### Exercice écrit 1
Relevez tous les verbes à l'infinitif du deuxième paragraphe du texte fourni, celui qui commence par « Ces brochures ont donc deux objectifs ».
### Exercice écrit 2
Recopiez le passage du texte fourni allant de « Pour résumer, nous » jusqu'à « une spiritualité authentique. » inclus, en remplaçant « élite » par « avant-garde ».

-------- Texte fourni

Pour résumer, nous considérons que l’écologie profonde est la problématique la plus urgente de notre temps et que sa cause est la vision du monde matérialiste qui est dominante à notre époque. Pour faire face à cette crise, nous appelons à la formation d’une élite qui fondera un réseau de villages susceptible de résister à l’effondrement à venir et de faire surgir une nouvelle civilisation de ses cendres. Celle-ci aura nécessairement pour socle une spiritualité authentique.
Ces brochures ont donc deux objectifs. Le premier est de résumer notre position sur un ensemble de sujets afin que nos membres et sympathisants puissent se faire une idée claire de notre projet de société. Sans projet commun, l’action commune n’est pas possible ; il faut donc se coordonner et s’organiser. Le second est de leur donner des outils pour contribuer efficacement à la réalisation de notre grand projet.
Bien que le public cible soit nos membres et sympathisants, le contenu de ces brochures n’est pas secret. Elles peuvent être lues par n’importe qui souhaitant se renseigner sur notre mouvement.

----------------
-------- Lignes listées

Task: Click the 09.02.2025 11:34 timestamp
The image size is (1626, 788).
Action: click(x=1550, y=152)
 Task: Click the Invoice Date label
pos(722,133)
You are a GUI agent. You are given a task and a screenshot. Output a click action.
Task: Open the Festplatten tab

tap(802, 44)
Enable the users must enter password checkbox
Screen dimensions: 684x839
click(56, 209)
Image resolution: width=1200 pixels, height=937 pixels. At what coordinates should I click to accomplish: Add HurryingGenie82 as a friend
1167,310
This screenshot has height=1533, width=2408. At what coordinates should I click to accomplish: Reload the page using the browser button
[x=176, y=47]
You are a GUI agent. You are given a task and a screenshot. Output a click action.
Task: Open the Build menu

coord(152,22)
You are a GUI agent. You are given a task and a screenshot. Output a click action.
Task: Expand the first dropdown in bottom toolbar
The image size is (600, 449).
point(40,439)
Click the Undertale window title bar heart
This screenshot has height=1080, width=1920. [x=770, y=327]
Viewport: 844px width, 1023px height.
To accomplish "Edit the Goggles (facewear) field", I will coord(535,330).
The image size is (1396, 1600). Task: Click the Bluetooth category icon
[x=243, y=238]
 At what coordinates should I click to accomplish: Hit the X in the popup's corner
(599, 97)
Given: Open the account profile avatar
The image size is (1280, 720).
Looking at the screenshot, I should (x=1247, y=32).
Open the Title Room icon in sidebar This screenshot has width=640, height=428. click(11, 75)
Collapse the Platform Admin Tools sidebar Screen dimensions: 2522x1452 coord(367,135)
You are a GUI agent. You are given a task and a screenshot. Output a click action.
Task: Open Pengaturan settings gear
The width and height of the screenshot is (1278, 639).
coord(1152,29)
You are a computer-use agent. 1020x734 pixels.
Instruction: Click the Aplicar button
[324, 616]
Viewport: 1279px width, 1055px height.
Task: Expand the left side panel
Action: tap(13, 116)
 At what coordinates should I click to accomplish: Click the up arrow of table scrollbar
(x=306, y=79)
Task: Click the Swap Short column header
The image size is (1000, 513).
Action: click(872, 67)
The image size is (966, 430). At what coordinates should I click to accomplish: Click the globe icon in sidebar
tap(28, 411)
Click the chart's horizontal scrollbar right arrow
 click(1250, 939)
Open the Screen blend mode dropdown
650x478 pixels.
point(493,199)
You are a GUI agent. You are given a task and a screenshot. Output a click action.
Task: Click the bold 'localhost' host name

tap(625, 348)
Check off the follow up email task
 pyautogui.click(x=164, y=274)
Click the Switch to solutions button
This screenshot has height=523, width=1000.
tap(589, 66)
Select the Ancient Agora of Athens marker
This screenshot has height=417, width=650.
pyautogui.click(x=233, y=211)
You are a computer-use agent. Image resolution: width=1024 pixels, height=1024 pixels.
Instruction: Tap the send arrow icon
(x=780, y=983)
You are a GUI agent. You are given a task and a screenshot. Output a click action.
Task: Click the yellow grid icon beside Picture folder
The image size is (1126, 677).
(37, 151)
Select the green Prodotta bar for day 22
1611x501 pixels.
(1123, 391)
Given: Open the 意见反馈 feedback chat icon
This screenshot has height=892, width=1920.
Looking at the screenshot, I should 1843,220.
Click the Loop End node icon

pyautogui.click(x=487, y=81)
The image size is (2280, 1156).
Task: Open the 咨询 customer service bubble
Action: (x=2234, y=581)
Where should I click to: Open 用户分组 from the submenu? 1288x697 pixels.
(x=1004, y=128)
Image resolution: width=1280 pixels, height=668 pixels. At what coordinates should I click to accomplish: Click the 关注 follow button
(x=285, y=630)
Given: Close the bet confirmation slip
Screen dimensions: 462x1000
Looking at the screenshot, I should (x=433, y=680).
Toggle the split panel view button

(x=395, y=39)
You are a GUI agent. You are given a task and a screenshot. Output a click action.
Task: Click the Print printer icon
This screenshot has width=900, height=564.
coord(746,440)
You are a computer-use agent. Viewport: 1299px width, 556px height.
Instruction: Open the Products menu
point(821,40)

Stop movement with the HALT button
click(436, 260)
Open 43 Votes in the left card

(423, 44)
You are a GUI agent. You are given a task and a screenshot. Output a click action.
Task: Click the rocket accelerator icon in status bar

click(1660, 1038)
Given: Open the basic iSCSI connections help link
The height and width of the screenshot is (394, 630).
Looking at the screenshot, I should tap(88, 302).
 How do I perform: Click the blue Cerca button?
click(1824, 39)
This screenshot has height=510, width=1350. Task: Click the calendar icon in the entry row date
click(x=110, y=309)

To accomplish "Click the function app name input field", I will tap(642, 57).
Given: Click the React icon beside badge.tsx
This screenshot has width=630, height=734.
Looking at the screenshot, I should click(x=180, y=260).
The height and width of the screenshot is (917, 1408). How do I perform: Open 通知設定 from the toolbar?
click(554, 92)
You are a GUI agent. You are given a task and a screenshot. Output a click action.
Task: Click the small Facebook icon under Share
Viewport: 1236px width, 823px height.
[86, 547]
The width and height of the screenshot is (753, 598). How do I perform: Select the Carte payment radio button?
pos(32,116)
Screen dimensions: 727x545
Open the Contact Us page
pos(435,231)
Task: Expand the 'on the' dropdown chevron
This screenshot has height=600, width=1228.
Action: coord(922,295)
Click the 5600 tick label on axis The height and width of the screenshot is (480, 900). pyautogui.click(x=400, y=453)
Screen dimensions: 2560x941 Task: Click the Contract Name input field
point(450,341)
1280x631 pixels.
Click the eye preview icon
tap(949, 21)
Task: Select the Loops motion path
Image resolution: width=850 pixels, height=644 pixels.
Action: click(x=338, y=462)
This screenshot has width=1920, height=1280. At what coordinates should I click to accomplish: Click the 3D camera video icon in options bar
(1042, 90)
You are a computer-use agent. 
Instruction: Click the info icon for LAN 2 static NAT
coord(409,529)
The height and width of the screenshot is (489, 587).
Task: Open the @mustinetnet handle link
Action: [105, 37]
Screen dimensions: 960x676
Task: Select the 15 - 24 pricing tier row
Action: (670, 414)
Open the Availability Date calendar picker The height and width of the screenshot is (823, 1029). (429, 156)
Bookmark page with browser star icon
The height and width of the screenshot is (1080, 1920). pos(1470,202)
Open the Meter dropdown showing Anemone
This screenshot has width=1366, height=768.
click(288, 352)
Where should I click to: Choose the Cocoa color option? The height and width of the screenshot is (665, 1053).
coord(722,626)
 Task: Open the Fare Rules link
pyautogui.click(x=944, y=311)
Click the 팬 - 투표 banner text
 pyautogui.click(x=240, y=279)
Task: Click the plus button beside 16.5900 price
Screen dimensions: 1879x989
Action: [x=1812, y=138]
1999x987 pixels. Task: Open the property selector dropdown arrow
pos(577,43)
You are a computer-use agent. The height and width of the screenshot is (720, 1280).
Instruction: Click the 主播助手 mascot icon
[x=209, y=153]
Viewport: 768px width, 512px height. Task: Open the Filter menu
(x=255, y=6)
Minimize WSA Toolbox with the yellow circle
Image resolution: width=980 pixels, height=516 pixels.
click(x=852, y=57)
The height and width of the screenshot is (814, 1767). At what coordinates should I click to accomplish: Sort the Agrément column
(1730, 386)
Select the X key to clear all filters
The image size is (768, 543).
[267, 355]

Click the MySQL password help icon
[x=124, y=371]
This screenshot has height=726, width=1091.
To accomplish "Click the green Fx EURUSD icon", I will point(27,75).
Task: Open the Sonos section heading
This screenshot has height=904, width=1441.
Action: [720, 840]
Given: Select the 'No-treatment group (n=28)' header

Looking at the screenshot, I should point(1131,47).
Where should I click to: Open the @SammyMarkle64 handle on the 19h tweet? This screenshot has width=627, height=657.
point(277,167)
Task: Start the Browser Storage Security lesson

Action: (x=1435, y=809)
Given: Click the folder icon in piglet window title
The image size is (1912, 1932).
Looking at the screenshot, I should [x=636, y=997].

----------------

### Réponse 1
résumer, se faire, se coordonner, s'organiser, donner, contribuer

### Réponse 2
Pour résumer, nous considérons que l’écologie profonde est la problématique la plus urgente de notre temps et que sa cause est la vision du monde matérialiste qui est dominante à notre époque. Pour faire face à cette crise, nous appelons à la formation d’une avant-garde qui fondera un réseau de villages susceptible de résister à l’effondrement à venir et de faire surgir une nouvelle civilisation de ses cendres. Celle-ci aura nécessairement pour socle une spiritualité authentique.